■ **Your instructions**
Duplicate everything in the listing from the line containing "Task: Click the black" down to the line containing "Click the Add", including both of those lines.

═════ Entries supplied

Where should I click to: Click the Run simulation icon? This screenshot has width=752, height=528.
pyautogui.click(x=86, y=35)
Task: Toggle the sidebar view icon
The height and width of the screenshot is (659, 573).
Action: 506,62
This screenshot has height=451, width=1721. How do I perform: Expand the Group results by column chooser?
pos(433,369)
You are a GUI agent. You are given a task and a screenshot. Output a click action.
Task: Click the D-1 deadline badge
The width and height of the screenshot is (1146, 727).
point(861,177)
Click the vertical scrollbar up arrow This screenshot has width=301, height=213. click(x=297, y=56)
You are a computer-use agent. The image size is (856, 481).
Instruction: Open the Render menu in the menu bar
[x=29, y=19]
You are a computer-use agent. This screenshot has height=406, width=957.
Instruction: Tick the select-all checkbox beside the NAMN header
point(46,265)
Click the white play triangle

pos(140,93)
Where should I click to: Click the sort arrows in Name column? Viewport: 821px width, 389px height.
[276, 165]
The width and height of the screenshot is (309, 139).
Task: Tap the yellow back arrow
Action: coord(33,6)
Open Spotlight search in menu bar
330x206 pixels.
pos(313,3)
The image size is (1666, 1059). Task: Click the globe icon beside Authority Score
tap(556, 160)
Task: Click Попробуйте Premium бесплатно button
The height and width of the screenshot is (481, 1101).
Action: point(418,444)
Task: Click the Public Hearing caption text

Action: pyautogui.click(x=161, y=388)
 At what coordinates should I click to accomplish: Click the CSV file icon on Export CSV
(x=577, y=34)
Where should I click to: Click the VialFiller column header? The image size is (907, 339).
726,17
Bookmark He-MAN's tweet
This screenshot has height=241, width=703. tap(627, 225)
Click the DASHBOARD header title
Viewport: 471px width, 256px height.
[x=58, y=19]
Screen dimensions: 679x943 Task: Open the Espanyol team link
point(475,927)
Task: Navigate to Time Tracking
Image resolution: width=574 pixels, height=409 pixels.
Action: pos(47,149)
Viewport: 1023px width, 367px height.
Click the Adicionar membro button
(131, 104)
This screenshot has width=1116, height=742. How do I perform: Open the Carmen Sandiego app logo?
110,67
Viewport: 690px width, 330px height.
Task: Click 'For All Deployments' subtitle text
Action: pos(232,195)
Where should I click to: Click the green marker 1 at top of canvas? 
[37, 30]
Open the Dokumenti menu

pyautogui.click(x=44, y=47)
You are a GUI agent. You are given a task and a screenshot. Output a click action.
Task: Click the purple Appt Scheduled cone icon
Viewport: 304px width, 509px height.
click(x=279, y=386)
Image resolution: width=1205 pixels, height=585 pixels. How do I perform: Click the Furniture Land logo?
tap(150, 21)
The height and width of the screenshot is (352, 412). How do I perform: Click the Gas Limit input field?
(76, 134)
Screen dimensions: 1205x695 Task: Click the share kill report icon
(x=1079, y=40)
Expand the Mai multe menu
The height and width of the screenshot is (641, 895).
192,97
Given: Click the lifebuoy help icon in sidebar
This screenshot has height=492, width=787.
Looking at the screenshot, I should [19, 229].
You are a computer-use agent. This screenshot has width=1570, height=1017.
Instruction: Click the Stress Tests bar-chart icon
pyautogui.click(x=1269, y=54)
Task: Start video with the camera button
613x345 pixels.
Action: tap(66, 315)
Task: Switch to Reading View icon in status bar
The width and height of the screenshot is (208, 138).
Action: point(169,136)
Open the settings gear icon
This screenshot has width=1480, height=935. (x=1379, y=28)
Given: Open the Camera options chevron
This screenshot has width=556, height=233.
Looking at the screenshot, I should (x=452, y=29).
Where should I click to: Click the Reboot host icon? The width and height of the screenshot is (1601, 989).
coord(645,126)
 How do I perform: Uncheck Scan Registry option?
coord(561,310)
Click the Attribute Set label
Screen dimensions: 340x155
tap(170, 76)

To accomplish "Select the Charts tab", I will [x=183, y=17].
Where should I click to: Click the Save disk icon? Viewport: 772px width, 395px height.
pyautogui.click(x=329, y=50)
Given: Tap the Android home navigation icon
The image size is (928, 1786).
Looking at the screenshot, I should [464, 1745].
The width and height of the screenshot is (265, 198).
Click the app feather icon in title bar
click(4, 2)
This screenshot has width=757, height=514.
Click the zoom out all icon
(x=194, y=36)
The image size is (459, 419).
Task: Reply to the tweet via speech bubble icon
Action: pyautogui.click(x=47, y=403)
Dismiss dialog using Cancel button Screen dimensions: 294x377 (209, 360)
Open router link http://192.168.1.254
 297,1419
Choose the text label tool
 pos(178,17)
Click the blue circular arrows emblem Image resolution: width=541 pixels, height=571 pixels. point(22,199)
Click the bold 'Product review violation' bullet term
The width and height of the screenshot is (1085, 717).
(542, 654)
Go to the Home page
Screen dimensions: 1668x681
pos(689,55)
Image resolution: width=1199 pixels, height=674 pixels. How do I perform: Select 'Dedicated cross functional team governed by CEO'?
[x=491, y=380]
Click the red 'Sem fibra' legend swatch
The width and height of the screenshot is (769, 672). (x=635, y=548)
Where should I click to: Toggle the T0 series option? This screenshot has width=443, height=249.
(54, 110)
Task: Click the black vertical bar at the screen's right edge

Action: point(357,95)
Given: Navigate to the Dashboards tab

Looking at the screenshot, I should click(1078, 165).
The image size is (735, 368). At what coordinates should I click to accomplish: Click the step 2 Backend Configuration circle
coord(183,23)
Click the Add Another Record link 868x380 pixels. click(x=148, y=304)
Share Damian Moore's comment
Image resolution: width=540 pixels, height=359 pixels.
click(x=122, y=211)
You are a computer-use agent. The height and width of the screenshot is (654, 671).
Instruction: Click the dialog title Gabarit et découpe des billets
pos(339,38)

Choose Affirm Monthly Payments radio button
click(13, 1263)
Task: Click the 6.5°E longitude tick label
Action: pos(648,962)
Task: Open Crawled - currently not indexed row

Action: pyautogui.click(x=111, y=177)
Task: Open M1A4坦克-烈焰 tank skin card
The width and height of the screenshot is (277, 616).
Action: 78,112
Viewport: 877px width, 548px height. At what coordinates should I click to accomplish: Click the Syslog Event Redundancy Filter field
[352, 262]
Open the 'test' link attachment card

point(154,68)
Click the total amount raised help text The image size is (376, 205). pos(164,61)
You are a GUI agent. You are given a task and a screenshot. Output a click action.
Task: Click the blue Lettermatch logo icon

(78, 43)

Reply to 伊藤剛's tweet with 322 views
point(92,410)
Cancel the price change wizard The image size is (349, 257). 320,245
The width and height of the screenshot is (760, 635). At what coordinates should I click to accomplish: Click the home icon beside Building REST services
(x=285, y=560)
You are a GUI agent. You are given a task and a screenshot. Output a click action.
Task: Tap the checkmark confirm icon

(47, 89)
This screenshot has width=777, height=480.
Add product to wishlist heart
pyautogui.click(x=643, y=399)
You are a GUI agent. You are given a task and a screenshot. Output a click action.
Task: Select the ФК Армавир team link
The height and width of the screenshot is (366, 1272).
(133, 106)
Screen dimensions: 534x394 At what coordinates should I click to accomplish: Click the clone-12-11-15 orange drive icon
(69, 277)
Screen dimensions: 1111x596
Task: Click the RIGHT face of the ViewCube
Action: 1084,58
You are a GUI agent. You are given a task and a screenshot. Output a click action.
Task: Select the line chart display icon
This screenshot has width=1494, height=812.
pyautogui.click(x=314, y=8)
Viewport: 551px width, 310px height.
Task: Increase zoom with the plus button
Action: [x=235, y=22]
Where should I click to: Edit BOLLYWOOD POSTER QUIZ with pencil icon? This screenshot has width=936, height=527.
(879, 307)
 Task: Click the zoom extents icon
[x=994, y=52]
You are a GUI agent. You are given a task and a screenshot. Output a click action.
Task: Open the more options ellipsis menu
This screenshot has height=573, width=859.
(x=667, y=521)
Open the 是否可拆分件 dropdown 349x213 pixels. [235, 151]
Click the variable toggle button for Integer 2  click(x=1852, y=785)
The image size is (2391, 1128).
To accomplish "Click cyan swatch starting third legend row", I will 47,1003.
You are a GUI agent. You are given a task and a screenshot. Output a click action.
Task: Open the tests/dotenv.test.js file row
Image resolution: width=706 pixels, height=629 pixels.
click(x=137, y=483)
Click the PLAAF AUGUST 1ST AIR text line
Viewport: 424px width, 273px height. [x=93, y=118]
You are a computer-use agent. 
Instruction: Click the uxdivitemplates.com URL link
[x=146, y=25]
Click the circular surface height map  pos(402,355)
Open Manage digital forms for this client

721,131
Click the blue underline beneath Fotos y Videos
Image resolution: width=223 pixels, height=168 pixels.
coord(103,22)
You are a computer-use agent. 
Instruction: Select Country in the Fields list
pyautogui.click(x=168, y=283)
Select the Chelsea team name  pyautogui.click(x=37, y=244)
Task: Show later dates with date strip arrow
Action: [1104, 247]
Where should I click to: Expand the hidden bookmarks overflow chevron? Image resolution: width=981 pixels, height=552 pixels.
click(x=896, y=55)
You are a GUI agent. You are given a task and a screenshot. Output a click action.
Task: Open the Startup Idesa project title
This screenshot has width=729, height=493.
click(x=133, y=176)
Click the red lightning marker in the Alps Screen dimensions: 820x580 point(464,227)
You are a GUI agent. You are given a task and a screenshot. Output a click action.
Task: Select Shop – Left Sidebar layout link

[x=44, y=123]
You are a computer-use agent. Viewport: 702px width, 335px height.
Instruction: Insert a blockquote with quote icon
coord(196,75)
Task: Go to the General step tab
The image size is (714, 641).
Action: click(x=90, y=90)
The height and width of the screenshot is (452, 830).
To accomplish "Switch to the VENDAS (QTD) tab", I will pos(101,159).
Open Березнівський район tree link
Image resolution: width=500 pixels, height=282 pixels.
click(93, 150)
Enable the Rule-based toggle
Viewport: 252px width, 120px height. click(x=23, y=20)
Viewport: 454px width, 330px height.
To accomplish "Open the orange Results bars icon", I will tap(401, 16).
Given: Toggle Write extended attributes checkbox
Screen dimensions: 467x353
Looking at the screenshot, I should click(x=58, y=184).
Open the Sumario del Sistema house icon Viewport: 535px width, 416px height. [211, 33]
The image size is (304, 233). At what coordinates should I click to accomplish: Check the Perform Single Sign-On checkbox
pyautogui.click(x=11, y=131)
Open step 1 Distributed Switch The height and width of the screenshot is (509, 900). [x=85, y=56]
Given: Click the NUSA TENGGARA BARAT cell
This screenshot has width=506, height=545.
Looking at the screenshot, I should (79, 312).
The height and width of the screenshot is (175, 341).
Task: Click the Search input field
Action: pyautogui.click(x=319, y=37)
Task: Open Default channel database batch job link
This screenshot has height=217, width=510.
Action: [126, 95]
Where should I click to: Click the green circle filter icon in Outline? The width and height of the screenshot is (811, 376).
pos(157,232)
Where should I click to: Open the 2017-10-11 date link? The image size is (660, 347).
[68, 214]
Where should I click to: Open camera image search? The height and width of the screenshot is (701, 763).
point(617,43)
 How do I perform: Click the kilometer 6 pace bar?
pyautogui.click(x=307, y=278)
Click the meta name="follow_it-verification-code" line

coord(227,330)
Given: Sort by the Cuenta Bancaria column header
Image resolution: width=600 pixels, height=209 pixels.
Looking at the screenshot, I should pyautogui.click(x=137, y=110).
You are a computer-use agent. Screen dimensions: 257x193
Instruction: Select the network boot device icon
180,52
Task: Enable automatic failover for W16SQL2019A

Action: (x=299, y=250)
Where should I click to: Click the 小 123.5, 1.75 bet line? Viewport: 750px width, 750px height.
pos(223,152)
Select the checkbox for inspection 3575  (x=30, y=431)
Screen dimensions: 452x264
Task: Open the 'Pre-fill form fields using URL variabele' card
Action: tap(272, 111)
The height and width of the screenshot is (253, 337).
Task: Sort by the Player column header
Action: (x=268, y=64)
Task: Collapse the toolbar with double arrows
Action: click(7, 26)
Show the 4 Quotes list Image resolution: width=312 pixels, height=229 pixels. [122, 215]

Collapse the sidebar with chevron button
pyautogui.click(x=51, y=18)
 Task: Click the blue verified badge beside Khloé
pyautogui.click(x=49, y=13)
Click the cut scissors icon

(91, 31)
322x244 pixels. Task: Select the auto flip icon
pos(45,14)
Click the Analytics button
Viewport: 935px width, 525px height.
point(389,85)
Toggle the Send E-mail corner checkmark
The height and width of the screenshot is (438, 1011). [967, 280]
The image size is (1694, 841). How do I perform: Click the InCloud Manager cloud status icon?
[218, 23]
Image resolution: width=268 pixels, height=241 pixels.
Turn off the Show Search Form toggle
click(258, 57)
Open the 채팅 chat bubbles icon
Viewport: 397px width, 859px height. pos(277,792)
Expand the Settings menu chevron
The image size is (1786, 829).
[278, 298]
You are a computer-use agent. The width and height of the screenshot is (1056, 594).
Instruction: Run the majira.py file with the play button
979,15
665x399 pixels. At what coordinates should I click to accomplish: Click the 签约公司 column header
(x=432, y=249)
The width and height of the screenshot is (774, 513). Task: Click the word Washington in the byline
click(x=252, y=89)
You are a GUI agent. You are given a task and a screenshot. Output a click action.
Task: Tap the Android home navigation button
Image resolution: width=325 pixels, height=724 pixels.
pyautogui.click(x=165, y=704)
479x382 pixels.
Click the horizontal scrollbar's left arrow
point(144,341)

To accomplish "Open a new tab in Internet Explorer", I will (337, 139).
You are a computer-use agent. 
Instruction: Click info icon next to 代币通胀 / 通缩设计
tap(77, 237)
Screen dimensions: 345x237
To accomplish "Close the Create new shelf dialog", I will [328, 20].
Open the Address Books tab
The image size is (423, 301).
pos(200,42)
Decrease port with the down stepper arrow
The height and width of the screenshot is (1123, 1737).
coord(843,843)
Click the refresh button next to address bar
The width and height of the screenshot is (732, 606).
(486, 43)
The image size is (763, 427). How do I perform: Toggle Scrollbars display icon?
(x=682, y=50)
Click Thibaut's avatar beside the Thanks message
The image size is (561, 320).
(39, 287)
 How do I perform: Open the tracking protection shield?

══════════

■ **Complete output**
Task: Click the black vertical bar at the screen's right edge

Action: point(357,95)
Given: Navigate to the Dashboards tab

Looking at the screenshot, I should click(1078, 165).
The image size is (735, 368). At what coordinates should I click to accomplish: Click the step 2 Backend Configuration circle
coord(183,23)
Click the Add Another Record link 868x380 pixels. click(x=148, y=304)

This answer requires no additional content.